Originally scheduled to premiere in 2020, this is the second time the STC season has been shut down by the pandemic and Williams says the Company is determined to give the play the Sydney premiere it deserves: “Triple X is the first ever trans love story to be featured on a mainstage, not only in Australia but also around the world,” he said.

“It’s such a special show and unique story – thrilling, funny, moving, powerful, cheeky and subversive and ultimately deeply profound in what it says about love and living truthfully. My heartbreak over cancelling this season is tempered by the fact that Triple X will be coming to the Wharf at the start of our 2022 season.”

“We can’t wait for Sydney audiences to finally see this sublime production and enjoy the remarkable writing of Glace Chase, the superb direction of our Associate Director Paige Rattray, and the brilliant, brilliant work by this phenomenally talented cast, creative team and crew,” says Williams.

Triple X examines the relationship between straight ‘Wall Street banker bro’ Scotty and trans performer Dexie (Chase) who begin an affair, just a few months before Scotty is due to marry his ‘perfect’ fiancée. Glace – a self-described trans queen – says, while Triple X is a story deep from her heart, the themes it delves into are universal.

“It’s a story that’s never been seen on a mainstage, a story based on a true experience from my life – a trans woman and the straight man that she falls into a thwarted relationship with,” said Glace.

“Although a mainstream audience has never seen a story like this before – an honest depiction of trans romance – it’s the desperate desire for connection, to be understood by someone, and to be seen that makes Triple X so relatable, and even more relevant in these isolated times.”

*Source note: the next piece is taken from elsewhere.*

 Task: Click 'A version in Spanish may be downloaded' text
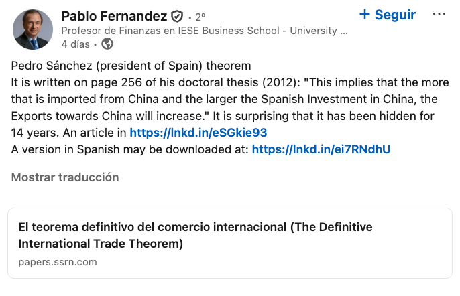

Triple X, like trans people in general, has had to fight very hard to be seen and finally we get to share it and celebrate it with Sydney. I can’t wait,” said Glace.

STC’s Associate Director Paige Rattray (The Beauty Queen of Leenane) has been working on the show with Glace for almost five years and says the creative team are determined to bring this show to Sydney audiences.

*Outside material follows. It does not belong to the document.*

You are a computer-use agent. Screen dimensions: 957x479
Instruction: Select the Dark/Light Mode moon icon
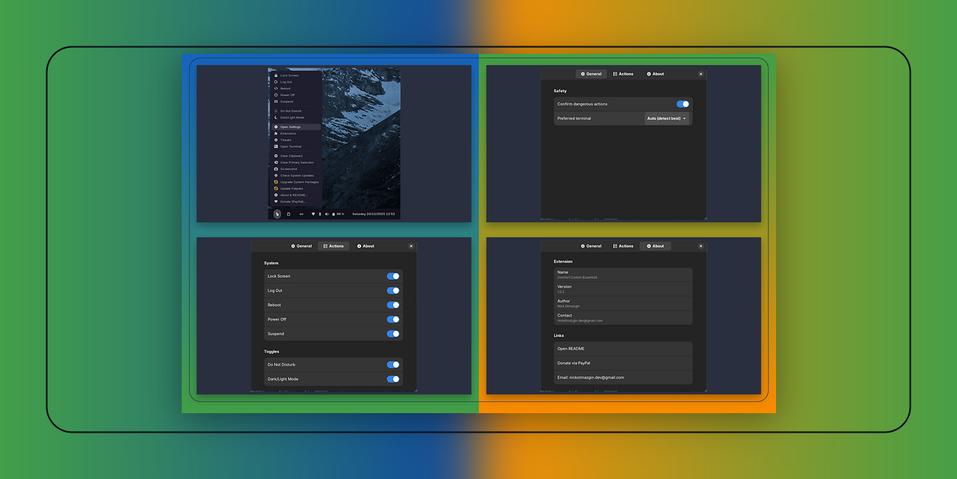[276, 117]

“In Triple X, Glace has channelled her lived experience to examine important, prevalent issues including toxic masculinity, societal norms, gender politics and trans love,” said Rattray.

“Mainstage audiences deserve to witness this groundbreaking show, written by one of the most entertaining yet profound writers I’ve ever worked with.”

“This play has definitely changed the way I think about the world and I can’t wait for more people to share in the revelatory experience that is Triple X,” said Rattray.

To date, STC has cancelled 95 performances across four productions – Grand Horizons, White Pearl, Triple X and The Picture of Dorian Gray.

Williams says the Company hopes to return to the stage as soon as possible and in the meantime encourages those who have the means to consider donating to the Actors Benevolent Fund: “We’re not quite sure when we’ll be able to reopen our doors but we still have some exceptional productions waiting in the wings that we will bring to you as soon as we can,” he said.

“The cancellation of Triple X and our other performances are key examples of the way in which the performing arts are so profoundly affected during lockdowns and, as we recall from last year, the performing arts are a workforce that is largely made up of freelance and casual workers who are so vulnerable right now.”

“The Actors Benevolent Fund of NSW are a terrific organisation who take care of theatre workers, be they actors, stage managers, writers, designers or technicians. And to all of you who are supporting the performing arts through donations, donating back tickets or even just messages of support, thank you so much, it means a great deal to us all,” said Williams.